**TASK TO CARRY OUT**
Reproduce the passage of the news report below on the Maharashtra transgender recruitment case from "Difficult To Provide" up to and including "Sandeep V. Marne.", substituting "plea" for "petition".

**EXCERPT PROVIDED**
<<<<

Difficult To Provide Additional Reservation For Transgender Persons: Maharashtra Government Files Reply In Transgender Recruitment Policy Case At Bombay High Court

Jahanvi Agarwal

Recently, Vinayak Kashid who is a transgender postgraduate in electrical engineering, filed a petition with the Maharashtra State Electricity Transmission Company Limited (MahaTransco), asking for a change to a May 2022 recruitment advertisement. The petition was being heard by a division bench consisting of Acting Chief Justice Nitin Jamdar and Justice Sandeep V. Marne.

A government resolution (GR) establishing a third window for transgender people in public work and education was released on March 3. Additionally, he had stated that a new general requirement (GR) had been issued to form a committee to write regulations and policies; the expert group, which was made up of secretaries from several departments and psychologists, would provide its recommendation within two months.

>>>>

**DATASET CONTENT**
<<<<

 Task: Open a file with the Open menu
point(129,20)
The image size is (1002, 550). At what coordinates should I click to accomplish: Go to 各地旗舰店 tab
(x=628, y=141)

>>>>

**SOLUTION FOR THIS PROBLEM**
Difficult To Provide Additional Reservation For Transgender Persons: Maharashtra Government Files Reply In Transgender Recruitment Policy Case At Bombay High Court

Jahanvi Agarwal

Recently, Vinayak Kashid who is a transgender postgraduate in electrical engineering, filed a plea with the Maharashtra State Electricity Transmission Company Limited (MahaTransco), asking for a change to a May 2022 recruitment advertisement. The plea was being heard by a division bench consisting of Acting Chief Justice Nitin Jamdar and Justice Sandeep V. Marne.